begin ENTRIES SUPPLIED

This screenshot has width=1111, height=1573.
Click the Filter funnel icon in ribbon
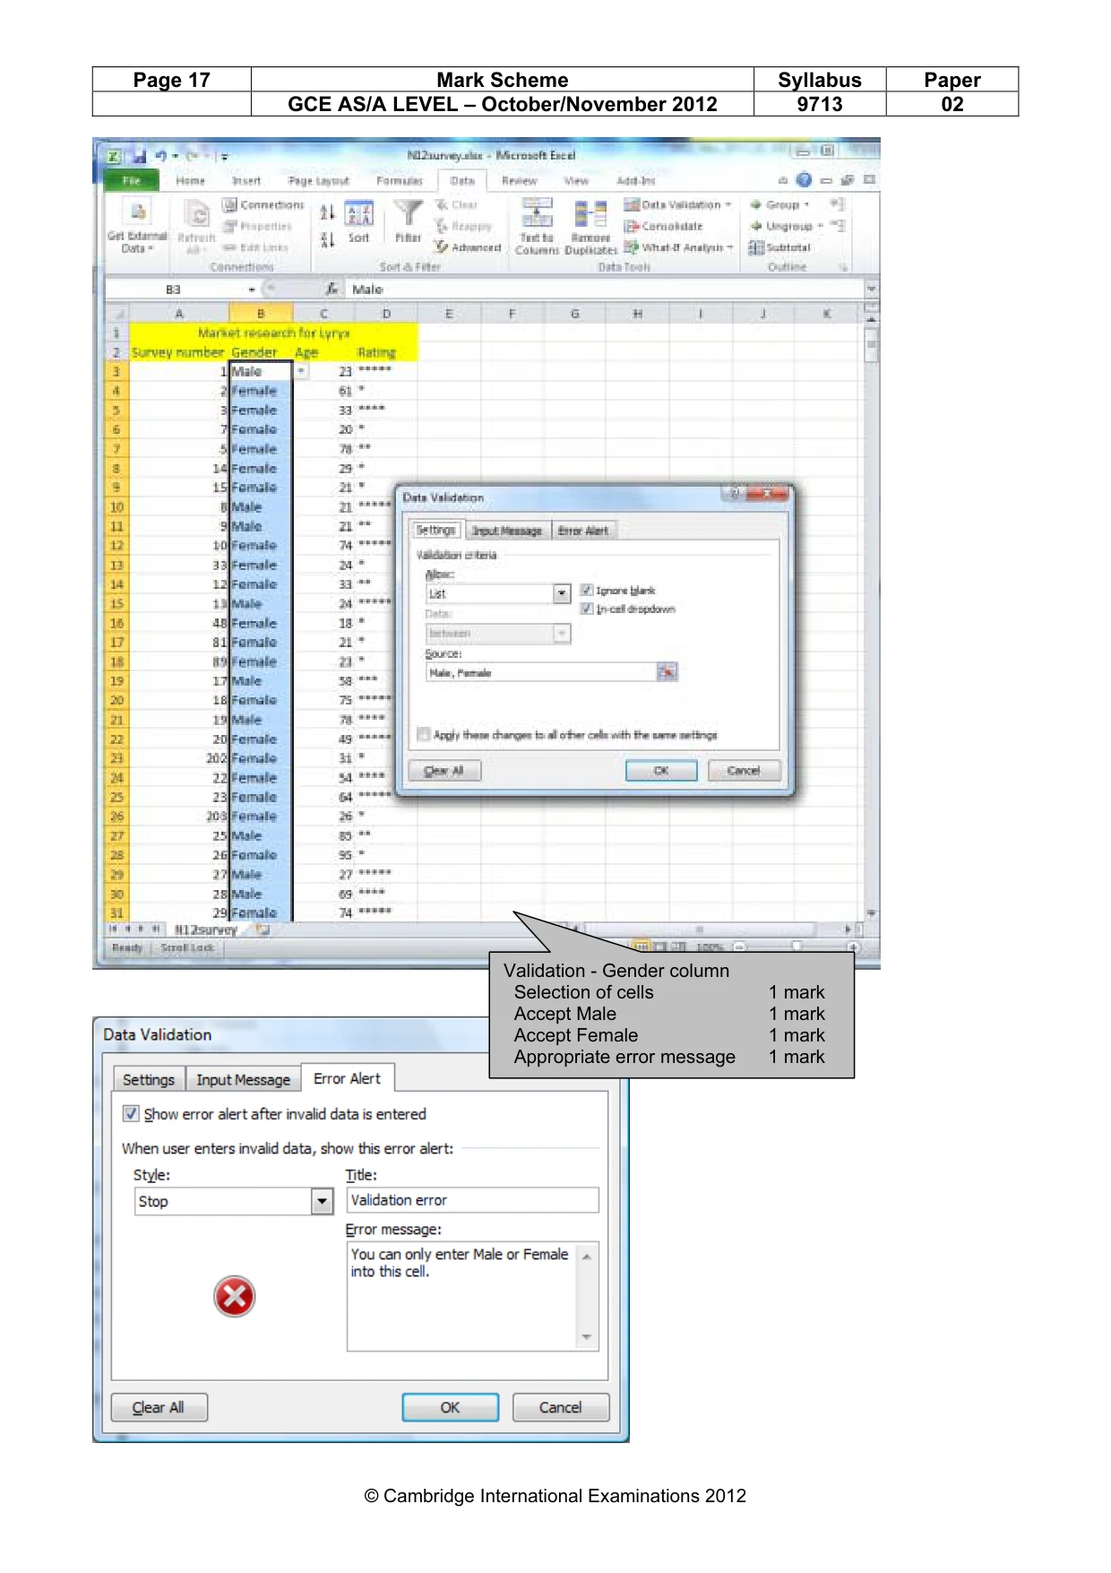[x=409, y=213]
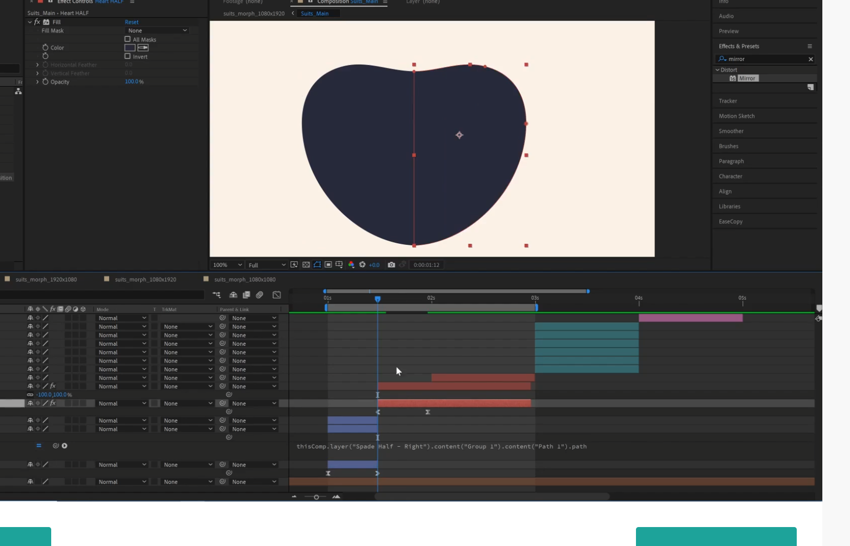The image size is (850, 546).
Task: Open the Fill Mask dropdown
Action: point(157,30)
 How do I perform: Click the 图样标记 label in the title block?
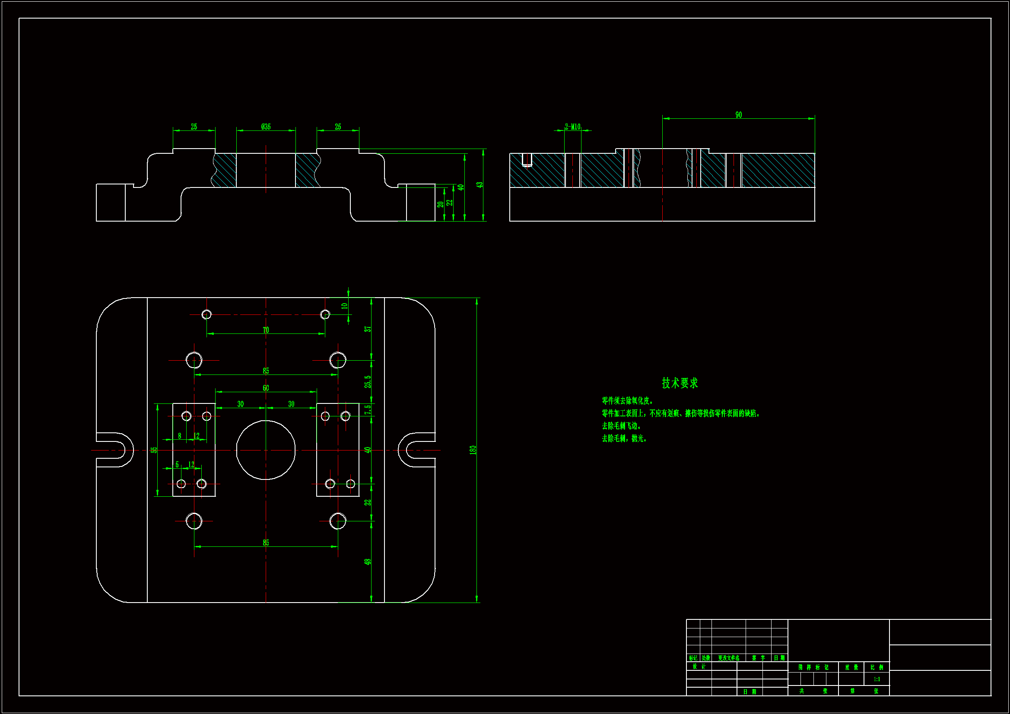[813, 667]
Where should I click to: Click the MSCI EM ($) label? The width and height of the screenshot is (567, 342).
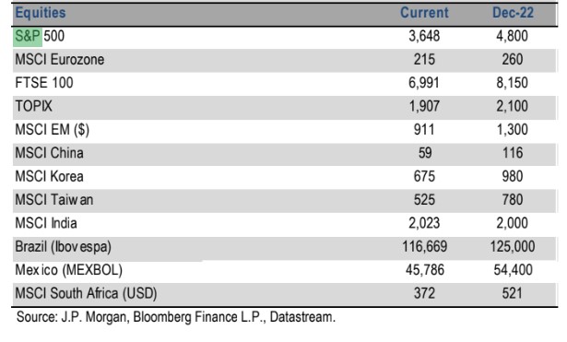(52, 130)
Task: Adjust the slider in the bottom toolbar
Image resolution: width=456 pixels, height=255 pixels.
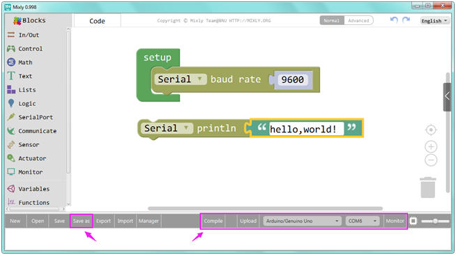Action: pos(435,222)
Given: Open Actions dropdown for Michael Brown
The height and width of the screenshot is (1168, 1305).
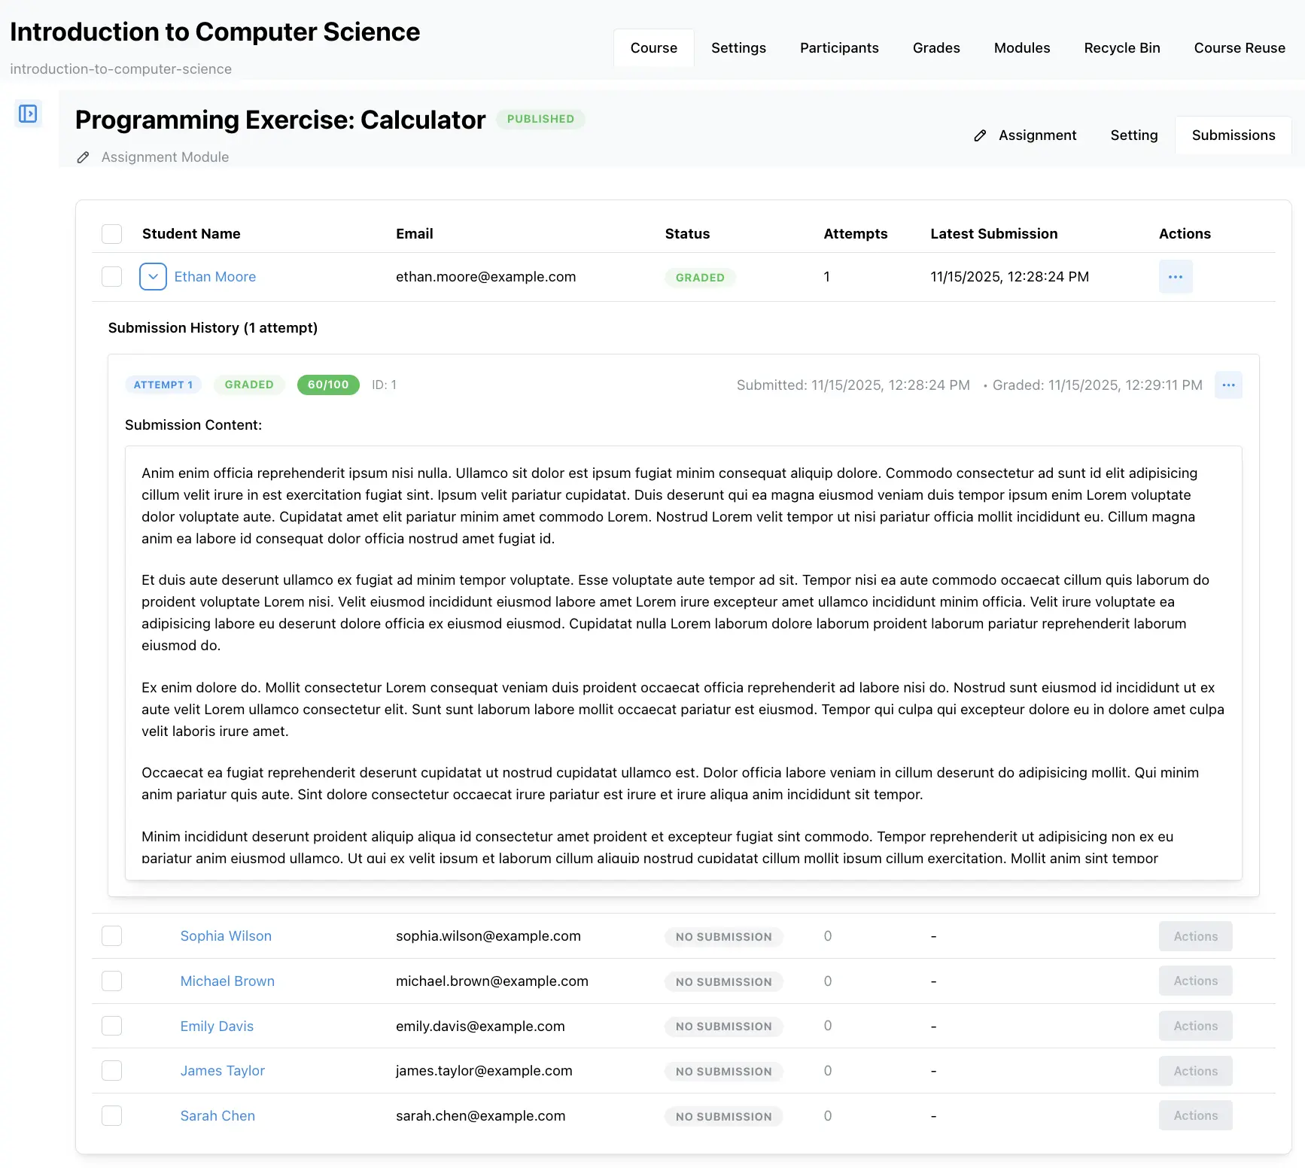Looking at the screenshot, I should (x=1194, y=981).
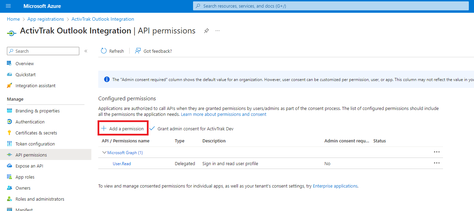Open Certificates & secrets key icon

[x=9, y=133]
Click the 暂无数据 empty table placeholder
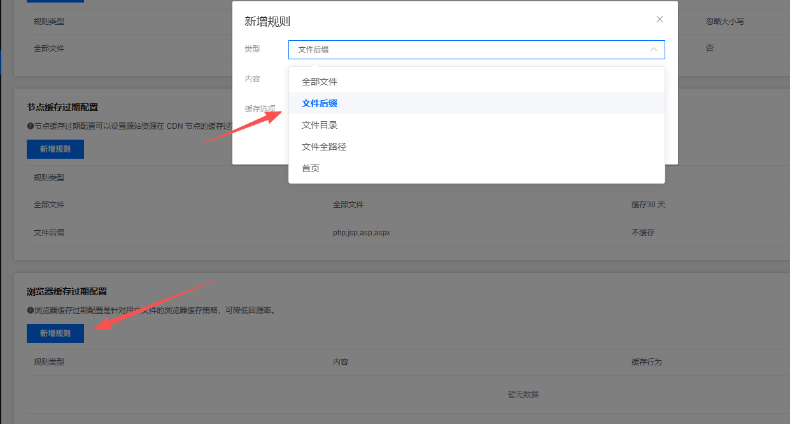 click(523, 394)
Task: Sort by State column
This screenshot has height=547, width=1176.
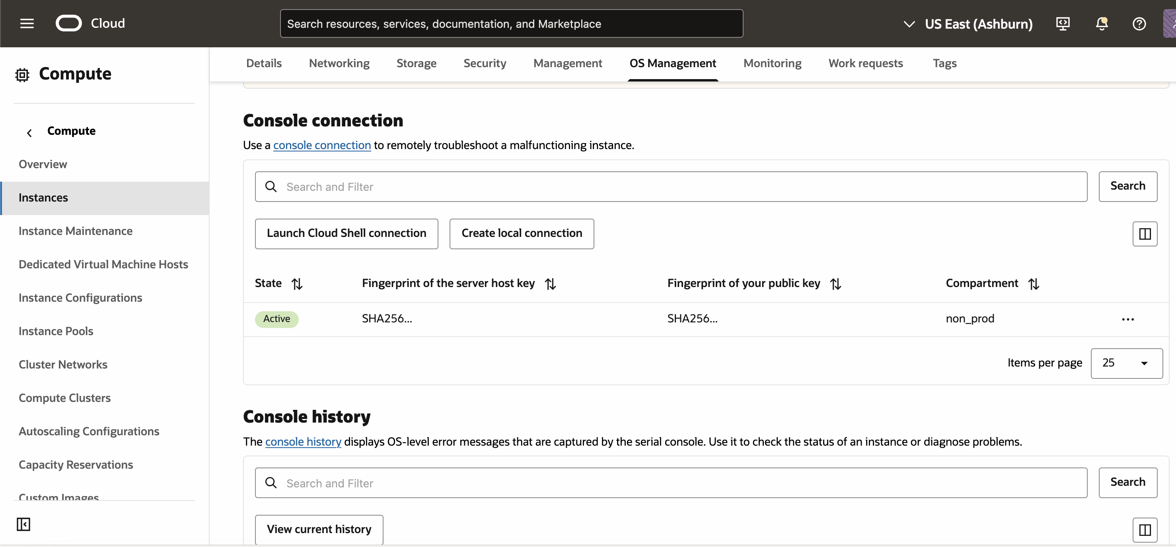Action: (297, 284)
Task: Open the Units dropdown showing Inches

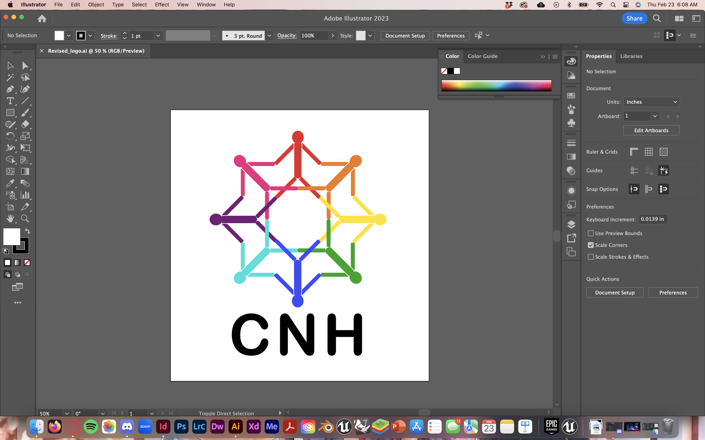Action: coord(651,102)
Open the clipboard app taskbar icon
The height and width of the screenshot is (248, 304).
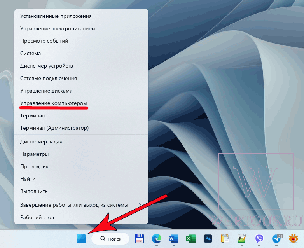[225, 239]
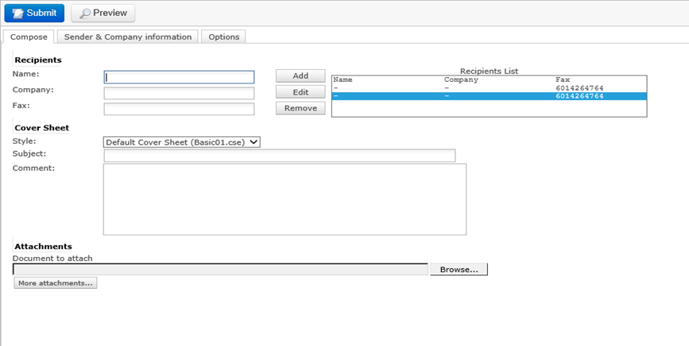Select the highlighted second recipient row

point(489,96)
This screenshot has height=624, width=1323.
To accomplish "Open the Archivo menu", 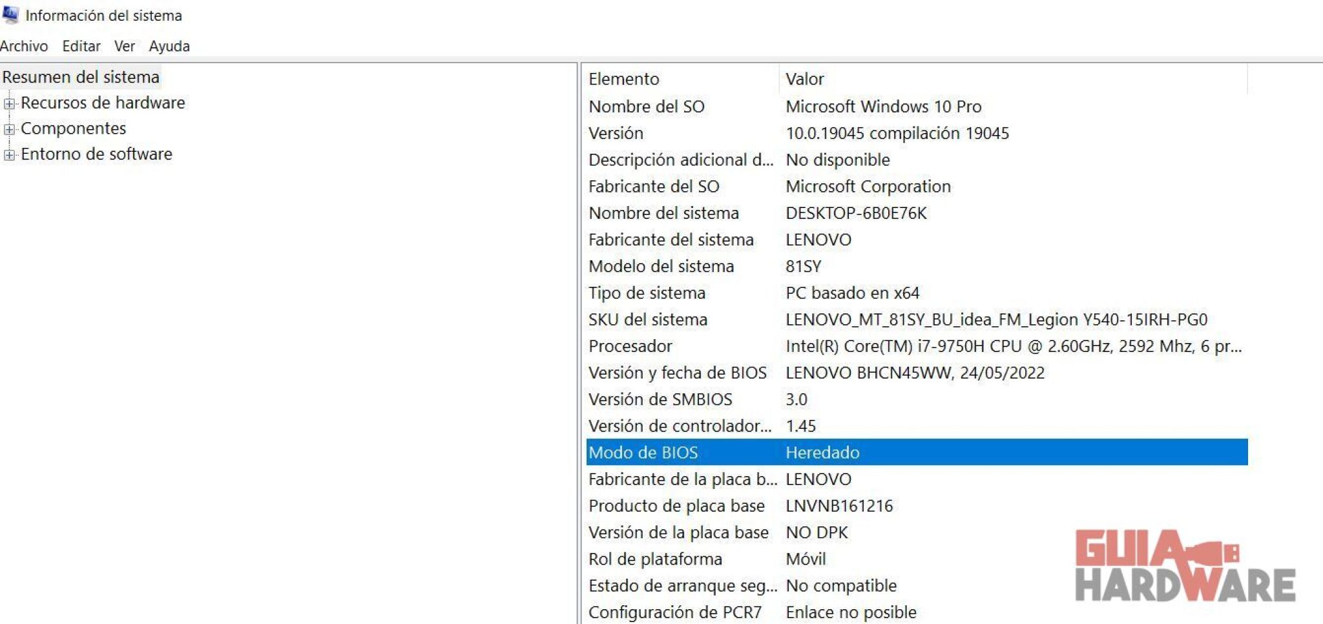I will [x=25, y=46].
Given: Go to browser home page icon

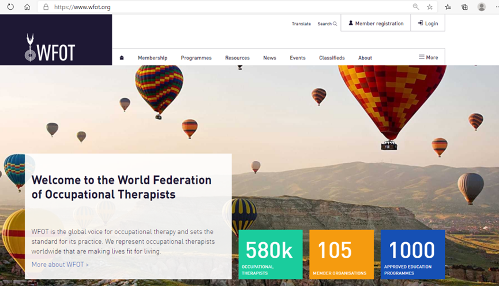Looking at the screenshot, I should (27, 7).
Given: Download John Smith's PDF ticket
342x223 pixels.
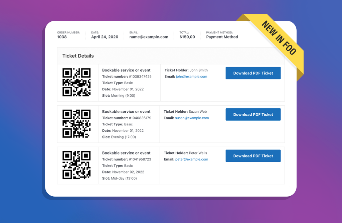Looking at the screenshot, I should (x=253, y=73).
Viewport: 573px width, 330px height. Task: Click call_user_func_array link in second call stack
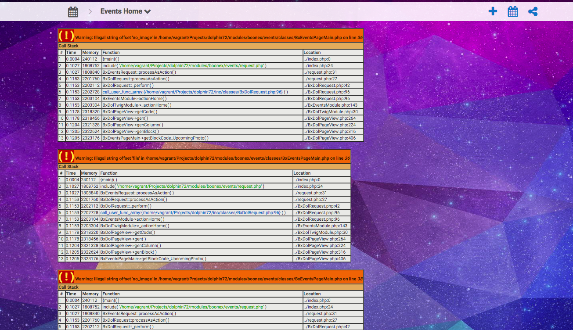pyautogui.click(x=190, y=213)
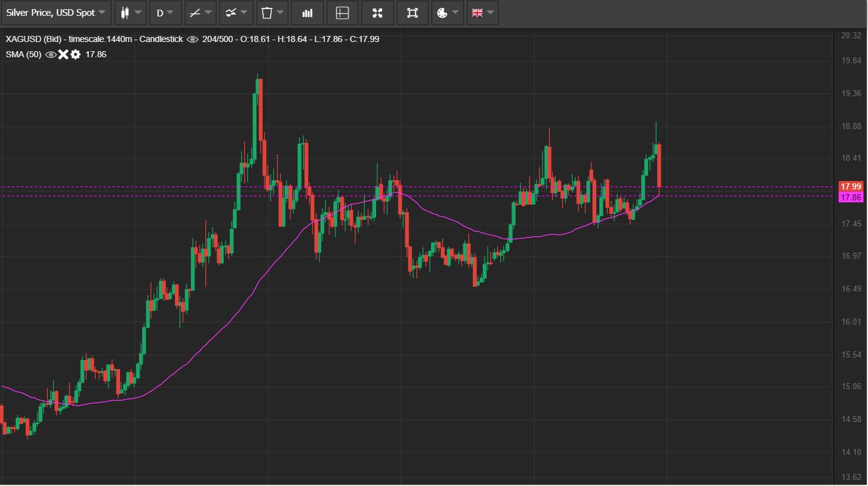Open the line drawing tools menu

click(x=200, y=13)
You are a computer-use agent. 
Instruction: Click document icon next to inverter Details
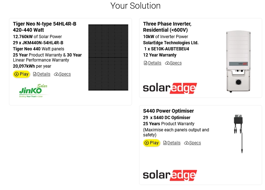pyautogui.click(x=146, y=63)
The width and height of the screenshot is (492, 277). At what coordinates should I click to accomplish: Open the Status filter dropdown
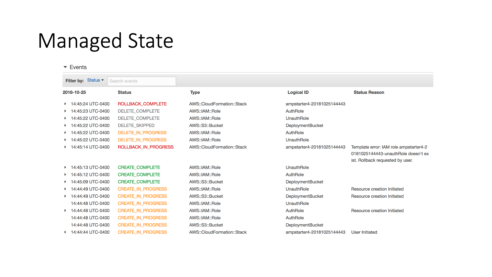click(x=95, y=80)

end ENTRIES SUPPLIED

Please render everything from the line containing "The width and height of the screenshot is (492, 277)." down to the end of the entries as a Markdown table with the columns Row and Entry line, numbering each line, skipping blank lines and leaving out the pictures.

| Row | Entry line |
|---|---|
| 1 | The width and height of the screenshot is (492, 277). At what coordinates should I click to accomplish: Open the Status filter dropdown |
| 2 | click(x=95, y=80) |